**EXERCISE:** Reproduce the records line for line, from the very first line through the line containing "Action: tap(1174, 23)", including that line.

**RECORDS SUPPLIED:**
.....

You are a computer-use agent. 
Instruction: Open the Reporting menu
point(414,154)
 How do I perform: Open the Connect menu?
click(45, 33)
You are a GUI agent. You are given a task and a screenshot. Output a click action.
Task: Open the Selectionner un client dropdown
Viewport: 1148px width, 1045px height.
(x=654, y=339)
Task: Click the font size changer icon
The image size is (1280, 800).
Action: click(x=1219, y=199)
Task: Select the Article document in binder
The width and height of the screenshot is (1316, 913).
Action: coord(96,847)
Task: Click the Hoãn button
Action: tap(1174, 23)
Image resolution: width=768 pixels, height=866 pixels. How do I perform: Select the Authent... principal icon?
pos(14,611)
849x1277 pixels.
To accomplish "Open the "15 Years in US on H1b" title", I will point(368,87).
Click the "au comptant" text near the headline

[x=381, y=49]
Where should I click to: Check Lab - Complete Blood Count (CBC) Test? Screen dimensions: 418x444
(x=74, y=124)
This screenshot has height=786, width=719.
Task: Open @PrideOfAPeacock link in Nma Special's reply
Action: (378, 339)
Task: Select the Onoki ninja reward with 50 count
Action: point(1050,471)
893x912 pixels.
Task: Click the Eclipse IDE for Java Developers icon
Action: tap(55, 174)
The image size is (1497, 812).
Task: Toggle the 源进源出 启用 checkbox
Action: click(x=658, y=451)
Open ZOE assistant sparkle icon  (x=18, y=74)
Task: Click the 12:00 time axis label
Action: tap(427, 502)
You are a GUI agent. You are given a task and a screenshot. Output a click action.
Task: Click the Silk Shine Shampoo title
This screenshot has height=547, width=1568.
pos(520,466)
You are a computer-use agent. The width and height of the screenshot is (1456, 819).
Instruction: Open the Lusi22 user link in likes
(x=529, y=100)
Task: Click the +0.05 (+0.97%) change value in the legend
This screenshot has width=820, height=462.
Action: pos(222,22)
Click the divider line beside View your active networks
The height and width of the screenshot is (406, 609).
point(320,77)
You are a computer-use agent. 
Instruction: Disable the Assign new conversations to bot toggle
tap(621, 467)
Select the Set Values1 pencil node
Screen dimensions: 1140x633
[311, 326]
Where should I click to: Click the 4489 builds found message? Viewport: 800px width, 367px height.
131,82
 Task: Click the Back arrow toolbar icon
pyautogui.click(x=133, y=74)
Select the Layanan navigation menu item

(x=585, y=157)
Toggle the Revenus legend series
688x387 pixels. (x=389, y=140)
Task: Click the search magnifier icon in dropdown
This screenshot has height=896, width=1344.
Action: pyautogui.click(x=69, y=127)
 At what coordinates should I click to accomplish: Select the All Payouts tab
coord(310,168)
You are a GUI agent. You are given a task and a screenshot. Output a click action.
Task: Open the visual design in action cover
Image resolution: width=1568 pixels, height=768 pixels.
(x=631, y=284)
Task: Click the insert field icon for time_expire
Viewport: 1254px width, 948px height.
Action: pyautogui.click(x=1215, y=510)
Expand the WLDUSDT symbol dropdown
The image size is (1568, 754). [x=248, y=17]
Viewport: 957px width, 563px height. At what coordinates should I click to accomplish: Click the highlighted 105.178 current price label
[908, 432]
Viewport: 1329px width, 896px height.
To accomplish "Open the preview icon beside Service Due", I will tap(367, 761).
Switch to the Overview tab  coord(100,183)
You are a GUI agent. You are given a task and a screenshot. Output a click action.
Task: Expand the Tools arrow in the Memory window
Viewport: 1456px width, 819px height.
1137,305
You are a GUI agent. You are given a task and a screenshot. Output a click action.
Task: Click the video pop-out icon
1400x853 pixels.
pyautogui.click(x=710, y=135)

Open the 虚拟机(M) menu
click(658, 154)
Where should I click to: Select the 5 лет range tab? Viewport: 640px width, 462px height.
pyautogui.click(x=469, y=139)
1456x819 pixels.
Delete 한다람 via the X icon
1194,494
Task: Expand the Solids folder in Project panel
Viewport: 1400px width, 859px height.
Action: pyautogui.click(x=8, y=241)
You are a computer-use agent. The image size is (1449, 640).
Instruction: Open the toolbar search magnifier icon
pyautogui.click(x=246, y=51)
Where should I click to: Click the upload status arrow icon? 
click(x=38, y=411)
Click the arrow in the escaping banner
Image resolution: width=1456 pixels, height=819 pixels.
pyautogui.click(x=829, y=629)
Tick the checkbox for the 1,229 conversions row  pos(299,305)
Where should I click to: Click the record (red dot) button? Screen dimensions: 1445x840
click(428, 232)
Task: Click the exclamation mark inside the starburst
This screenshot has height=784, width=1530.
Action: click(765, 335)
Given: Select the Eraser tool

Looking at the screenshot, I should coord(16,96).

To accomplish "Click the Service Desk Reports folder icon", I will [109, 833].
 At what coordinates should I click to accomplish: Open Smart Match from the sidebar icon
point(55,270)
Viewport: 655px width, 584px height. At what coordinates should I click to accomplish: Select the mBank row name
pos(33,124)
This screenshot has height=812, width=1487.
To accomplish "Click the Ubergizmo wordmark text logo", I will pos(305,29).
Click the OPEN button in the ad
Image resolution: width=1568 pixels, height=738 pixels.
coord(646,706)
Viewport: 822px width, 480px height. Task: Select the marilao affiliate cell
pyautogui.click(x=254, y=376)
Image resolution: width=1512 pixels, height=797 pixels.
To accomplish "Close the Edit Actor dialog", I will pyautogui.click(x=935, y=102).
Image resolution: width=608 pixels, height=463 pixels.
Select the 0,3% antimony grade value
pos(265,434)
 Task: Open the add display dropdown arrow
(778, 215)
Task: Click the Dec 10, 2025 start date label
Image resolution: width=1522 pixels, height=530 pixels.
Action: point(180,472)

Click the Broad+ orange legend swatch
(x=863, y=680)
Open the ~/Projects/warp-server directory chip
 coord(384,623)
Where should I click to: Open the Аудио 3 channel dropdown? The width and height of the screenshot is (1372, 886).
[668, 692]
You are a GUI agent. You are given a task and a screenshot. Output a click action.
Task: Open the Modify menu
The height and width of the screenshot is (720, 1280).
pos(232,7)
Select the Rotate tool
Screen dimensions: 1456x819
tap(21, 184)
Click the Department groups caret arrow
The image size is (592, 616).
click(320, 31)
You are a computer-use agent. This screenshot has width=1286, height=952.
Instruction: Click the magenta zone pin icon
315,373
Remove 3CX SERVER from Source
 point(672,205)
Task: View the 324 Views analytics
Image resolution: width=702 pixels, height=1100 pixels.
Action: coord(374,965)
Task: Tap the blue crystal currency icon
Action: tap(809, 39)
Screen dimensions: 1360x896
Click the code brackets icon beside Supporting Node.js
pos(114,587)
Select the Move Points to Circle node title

.....

**RESPONSE TO THIS TASK:**
You are a computer-use agent. 
Instruction: Open the Reporting menu
point(414,154)
 How do I perform: Open the Connect menu?
click(45, 33)
You are a GUI agent. You are given a task and a screenshot. Output a click action.
Task: Open the Selectionner un client dropdown
Viewport: 1148px width, 1045px height.
(x=654, y=339)
Task: Click the font size changer icon
The image size is (1280, 800).
Action: click(x=1219, y=199)
Task: Select the Article document in binder
The width and height of the screenshot is (1316, 913).
Action: coord(96,847)
Task: Click the Hoãn button
Action: tap(1174, 23)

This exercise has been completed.